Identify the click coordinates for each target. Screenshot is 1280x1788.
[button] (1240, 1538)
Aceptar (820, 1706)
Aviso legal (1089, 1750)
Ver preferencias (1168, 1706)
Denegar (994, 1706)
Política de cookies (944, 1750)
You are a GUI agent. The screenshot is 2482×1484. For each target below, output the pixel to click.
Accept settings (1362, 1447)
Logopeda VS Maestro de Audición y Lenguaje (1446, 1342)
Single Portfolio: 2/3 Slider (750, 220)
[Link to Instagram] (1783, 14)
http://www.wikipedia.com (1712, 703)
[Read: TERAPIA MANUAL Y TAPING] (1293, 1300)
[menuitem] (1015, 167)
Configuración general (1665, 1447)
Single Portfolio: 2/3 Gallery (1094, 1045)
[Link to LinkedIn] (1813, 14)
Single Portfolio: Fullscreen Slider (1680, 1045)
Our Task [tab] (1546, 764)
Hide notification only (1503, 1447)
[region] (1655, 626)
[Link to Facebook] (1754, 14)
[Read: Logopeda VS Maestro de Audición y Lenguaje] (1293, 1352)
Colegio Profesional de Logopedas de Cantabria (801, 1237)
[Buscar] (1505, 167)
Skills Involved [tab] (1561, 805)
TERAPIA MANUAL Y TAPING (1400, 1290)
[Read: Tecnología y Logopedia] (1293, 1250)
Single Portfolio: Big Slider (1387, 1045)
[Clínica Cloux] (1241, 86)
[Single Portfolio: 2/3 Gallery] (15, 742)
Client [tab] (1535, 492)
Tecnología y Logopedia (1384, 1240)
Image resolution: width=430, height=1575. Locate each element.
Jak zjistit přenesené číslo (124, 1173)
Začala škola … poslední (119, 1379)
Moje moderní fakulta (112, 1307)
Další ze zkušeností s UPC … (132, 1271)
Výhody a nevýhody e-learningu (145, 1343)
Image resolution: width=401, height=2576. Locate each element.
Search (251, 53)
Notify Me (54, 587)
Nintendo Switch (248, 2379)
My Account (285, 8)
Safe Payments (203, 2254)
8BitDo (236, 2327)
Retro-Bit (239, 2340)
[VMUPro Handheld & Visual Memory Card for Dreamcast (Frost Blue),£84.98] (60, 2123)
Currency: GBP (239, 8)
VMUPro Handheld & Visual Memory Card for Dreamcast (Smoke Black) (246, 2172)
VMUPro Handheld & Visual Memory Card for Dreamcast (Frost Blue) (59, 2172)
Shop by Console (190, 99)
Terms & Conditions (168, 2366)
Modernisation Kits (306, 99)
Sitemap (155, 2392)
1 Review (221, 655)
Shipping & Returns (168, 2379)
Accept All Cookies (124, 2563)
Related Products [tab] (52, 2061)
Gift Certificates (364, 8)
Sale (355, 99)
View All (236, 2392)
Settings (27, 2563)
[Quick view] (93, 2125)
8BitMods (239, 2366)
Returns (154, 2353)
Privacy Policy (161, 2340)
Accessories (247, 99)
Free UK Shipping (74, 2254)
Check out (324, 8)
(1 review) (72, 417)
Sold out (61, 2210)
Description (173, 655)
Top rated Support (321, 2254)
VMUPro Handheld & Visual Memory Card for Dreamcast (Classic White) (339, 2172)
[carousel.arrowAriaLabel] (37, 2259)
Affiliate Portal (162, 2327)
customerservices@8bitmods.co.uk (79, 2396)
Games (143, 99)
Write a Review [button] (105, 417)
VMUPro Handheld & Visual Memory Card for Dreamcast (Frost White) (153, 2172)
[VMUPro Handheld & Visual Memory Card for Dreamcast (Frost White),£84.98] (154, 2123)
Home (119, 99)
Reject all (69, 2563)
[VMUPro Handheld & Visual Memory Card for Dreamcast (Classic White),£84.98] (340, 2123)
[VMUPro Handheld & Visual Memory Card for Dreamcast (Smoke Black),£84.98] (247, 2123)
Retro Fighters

----

WHAT THIS TASK INVOLVES – From the data above, output only the lines between the line containing "Výhody a nevýhody e-learningu (145, 1343)" and the line containing "Top rated Support (321, 2254)", inclusive, exactly as written.

OUTPUT BELOW –
Výhody a nevýhody e-learningu (145, 1343)
Image resolution: width=401, height=2576. Locate each element.
Search (251, 53)
Notify Me (54, 587)
Nintendo Switch (248, 2379)
My Account (285, 8)
Safe Payments (203, 2254)
8BitDo (236, 2327)
Retro-Bit (239, 2340)
[VMUPro Handheld & Visual Memory Card for Dreamcast (Frost Blue),£84.98] (60, 2123)
Currency: GBP (239, 8)
VMUPro Handheld & Visual Memory Card for Dreamcast (Smoke Black) (246, 2172)
VMUPro Handheld & Visual Memory Card for Dreamcast (Frost Blue) (59, 2172)
Shop by Console (190, 99)
Terms & Conditions (168, 2366)
Modernisation Kits (306, 99)
Sitemap (155, 2392)
1 Review (221, 655)
Shipping & Returns (168, 2379)
Accept All Cookies (124, 2563)
Related Products [tab] (52, 2061)
Gift Certificates (364, 8)
Sale (355, 99)
View All (236, 2392)
Settings (27, 2563)
[Quick view] (93, 2125)
8BitMods (239, 2366)
Returns (154, 2353)
Privacy Policy (161, 2340)
Accessories (247, 99)
Free UK Shipping (74, 2254)
Check out (324, 8)
(1 review) (72, 417)
Sold out (61, 2210)
Description (173, 655)
Top rated Support (321, 2254)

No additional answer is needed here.